ASSIGNED TASK: Reproduce the items word for word, starting at the beginning and ending after the line that contains "y-axis-title: Z-coordinate is". Omit the pictures from your answer.

Saved data entries
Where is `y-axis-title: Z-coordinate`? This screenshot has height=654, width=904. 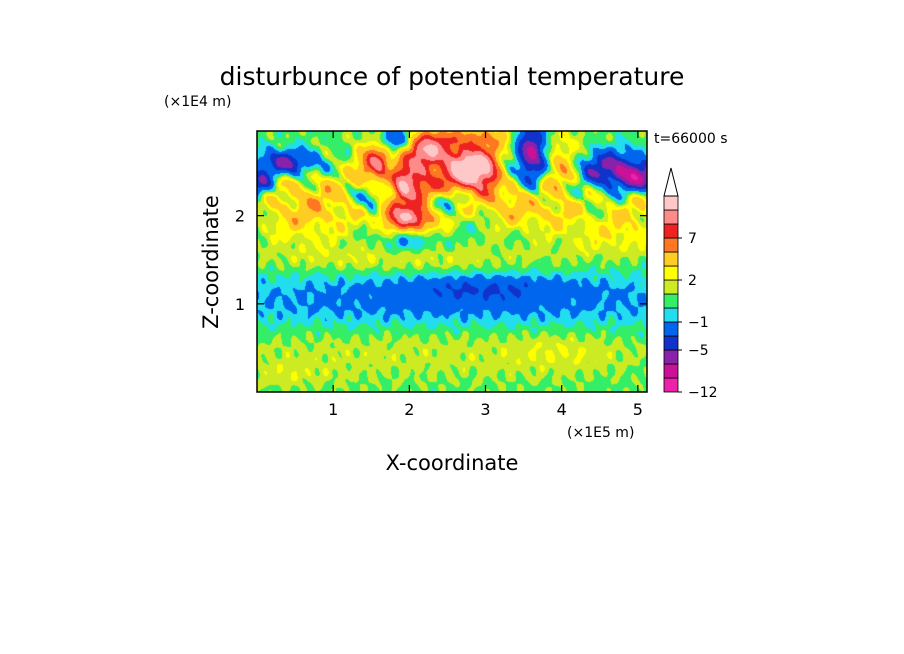
y-axis-title: Z-coordinate is located at coordinates (211, 262).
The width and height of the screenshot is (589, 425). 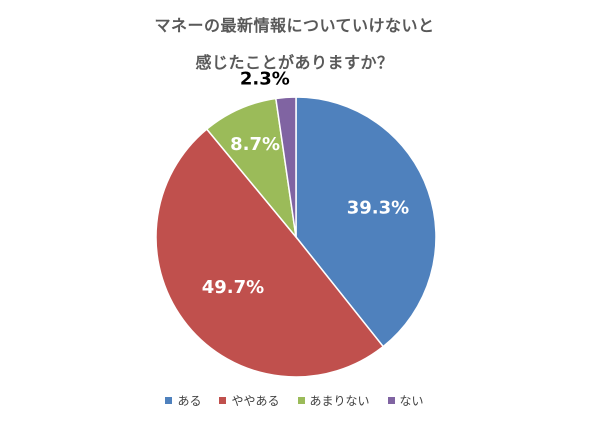 I want to click on chart-title-line-1: マネーの最新情報についていけないと, so click(x=294, y=26).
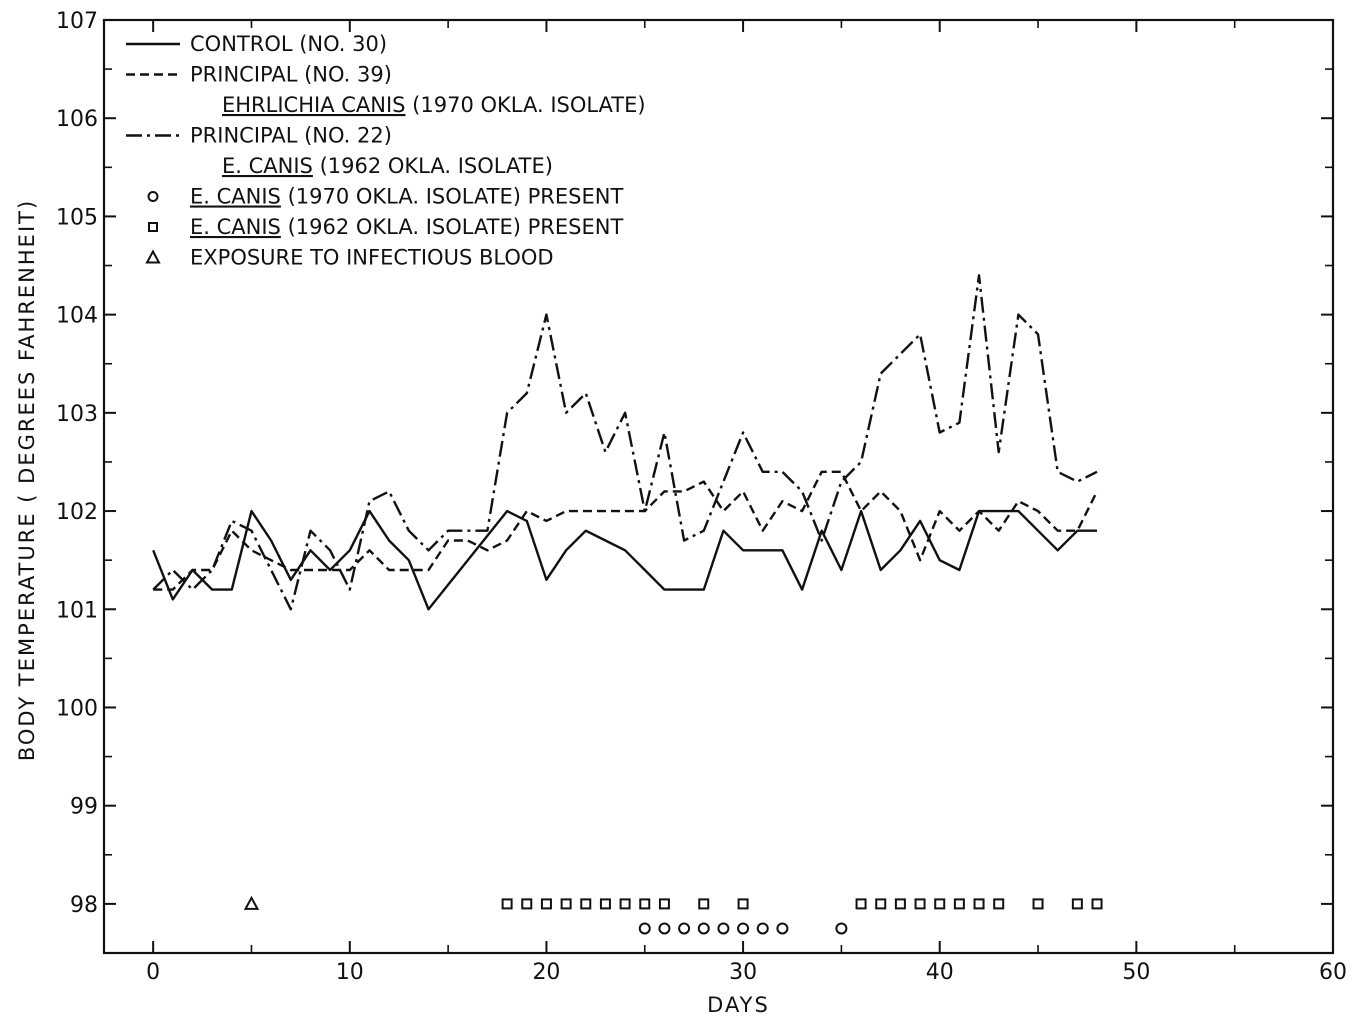 This screenshot has width=1348, height=1018. I want to click on y-tick-label: 104, so click(77, 316).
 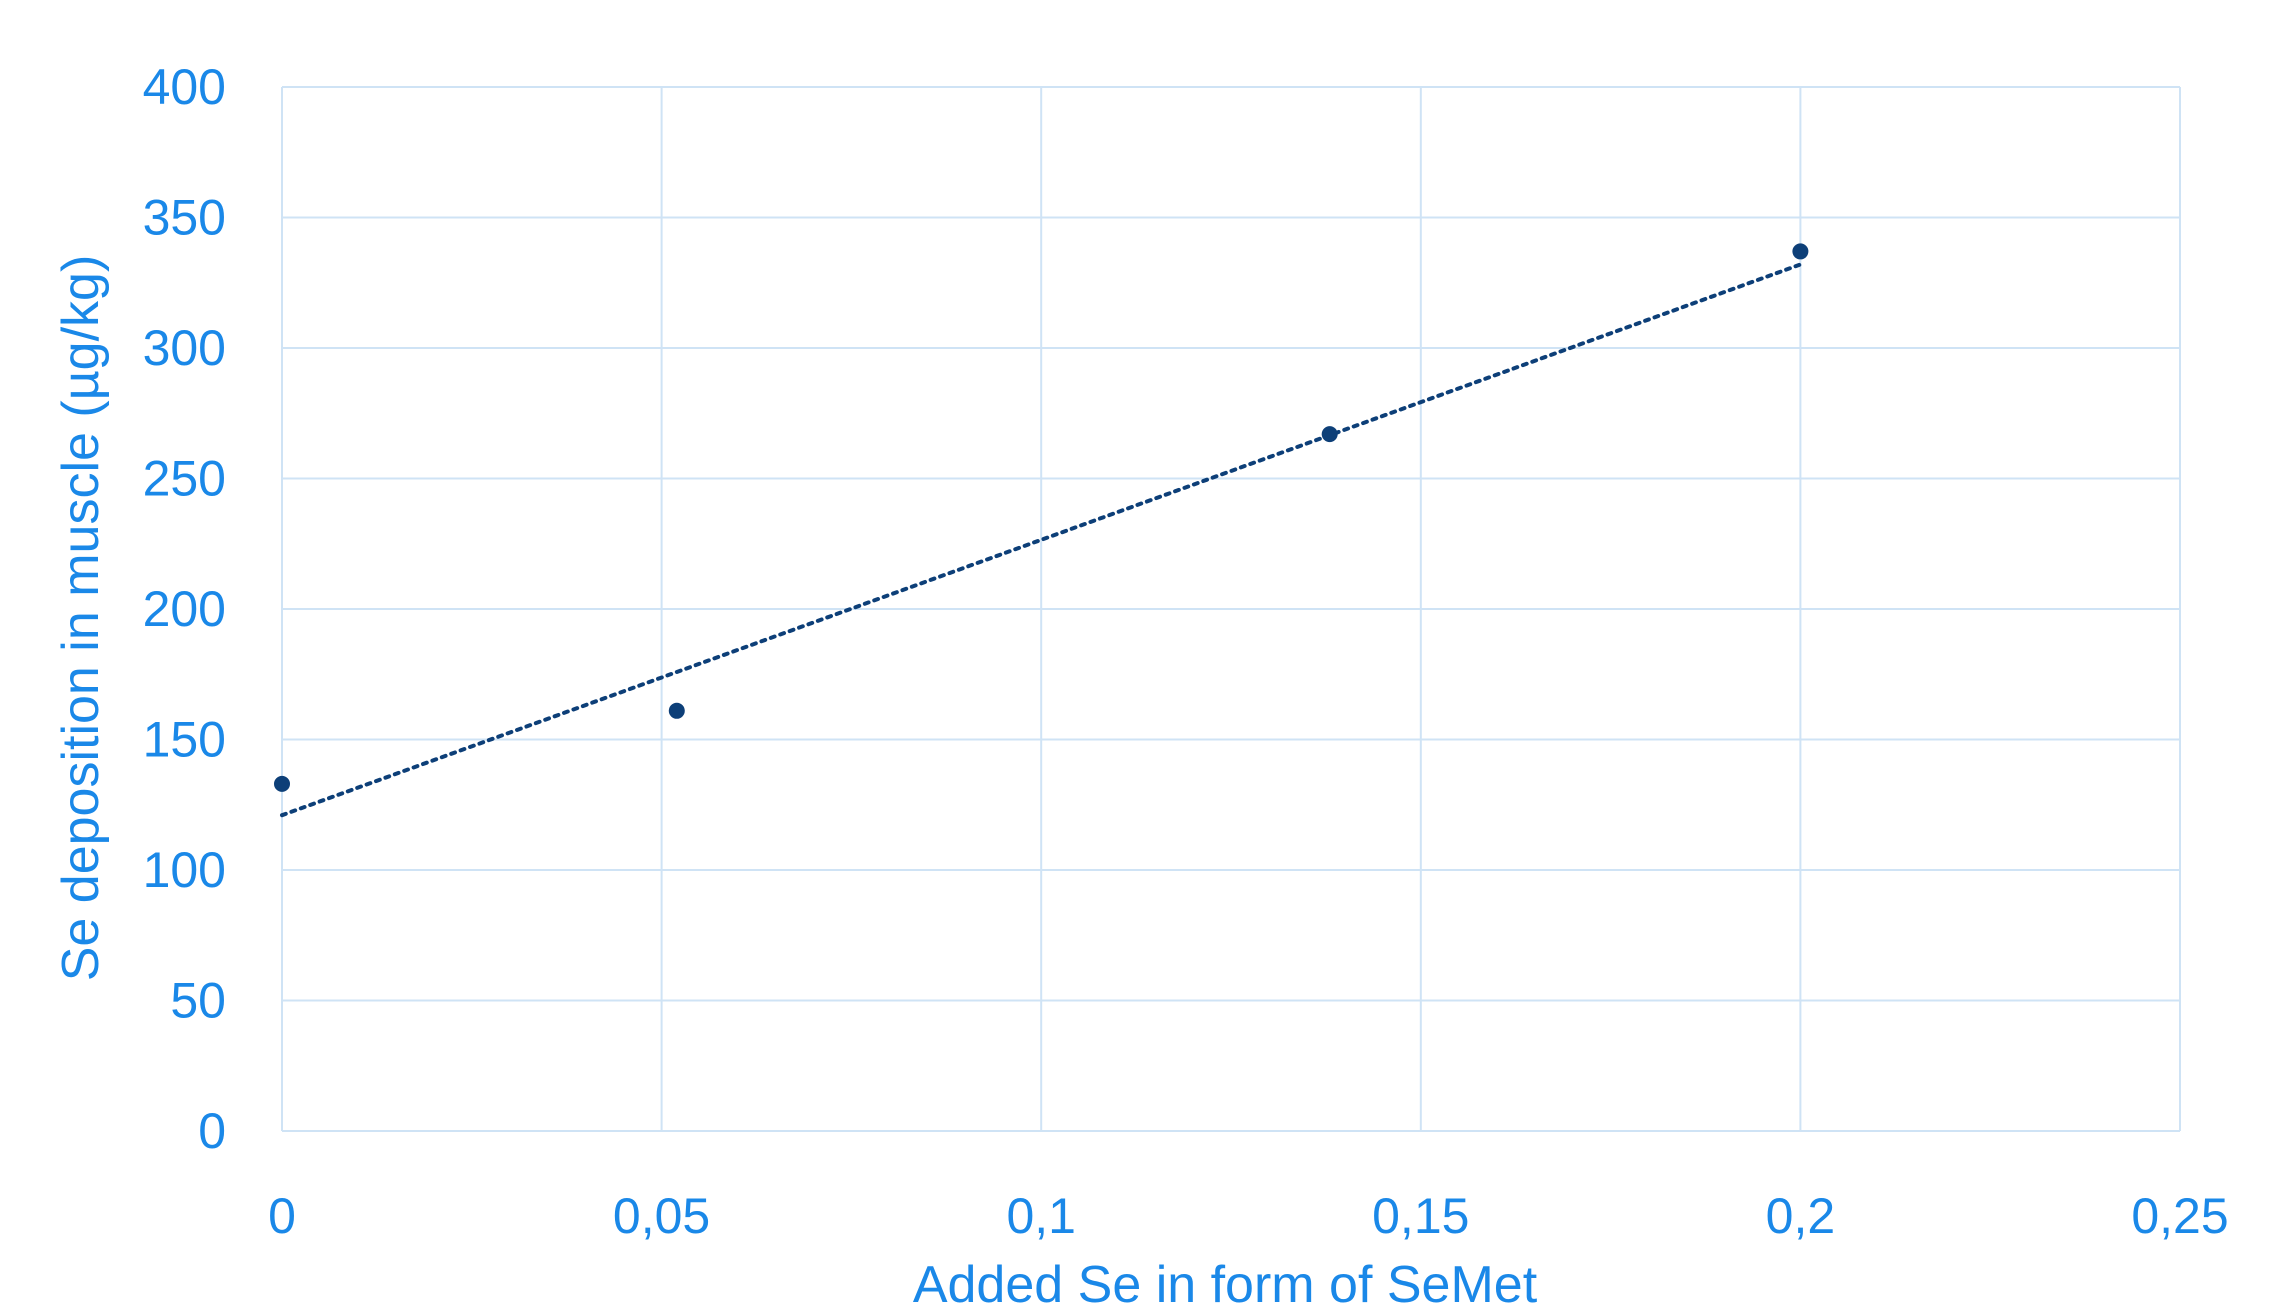 What do you see at coordinates (1226, 1284) in the screenshot?
I see `x-axis-title: Added Se in form of SeMet` at bounding box center [1226, 1284].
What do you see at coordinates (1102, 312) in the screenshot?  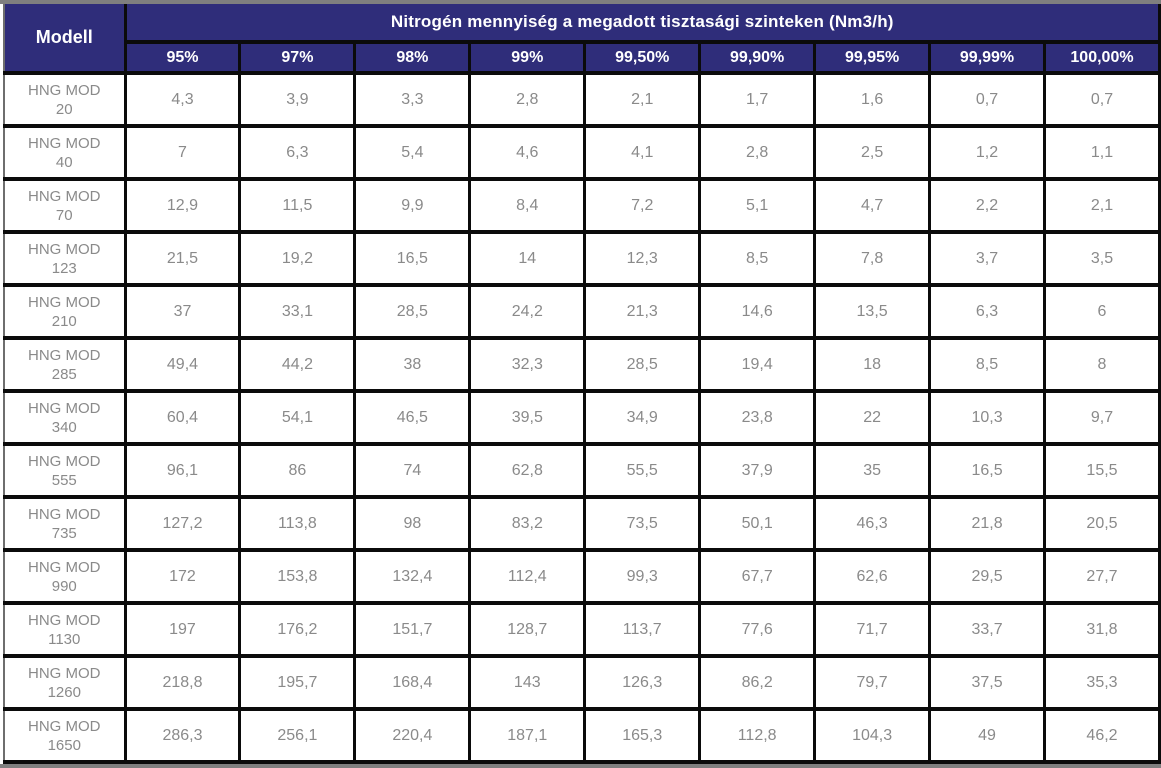 I see `value-cell: 6` at bounding box center [1102, 312].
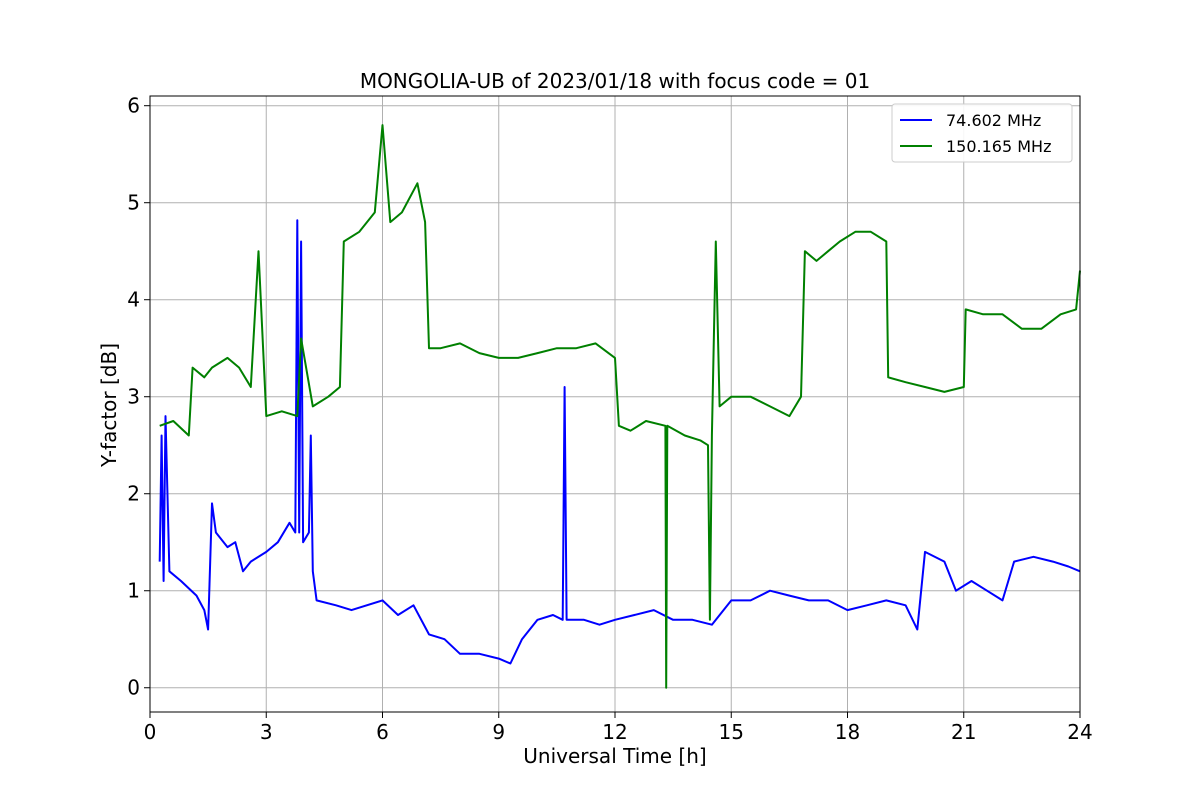  Describe the element at coordinates (382, 732) in the screenshot. I see `x-tick-label: 6` at that location.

EXERCISE ANSWER:
Where is `y-axis-title: Z-coordinate`? This screenshot has height=654, width=904. 
y-axis-title: Z-coordinate is located at coordinates (211, 262).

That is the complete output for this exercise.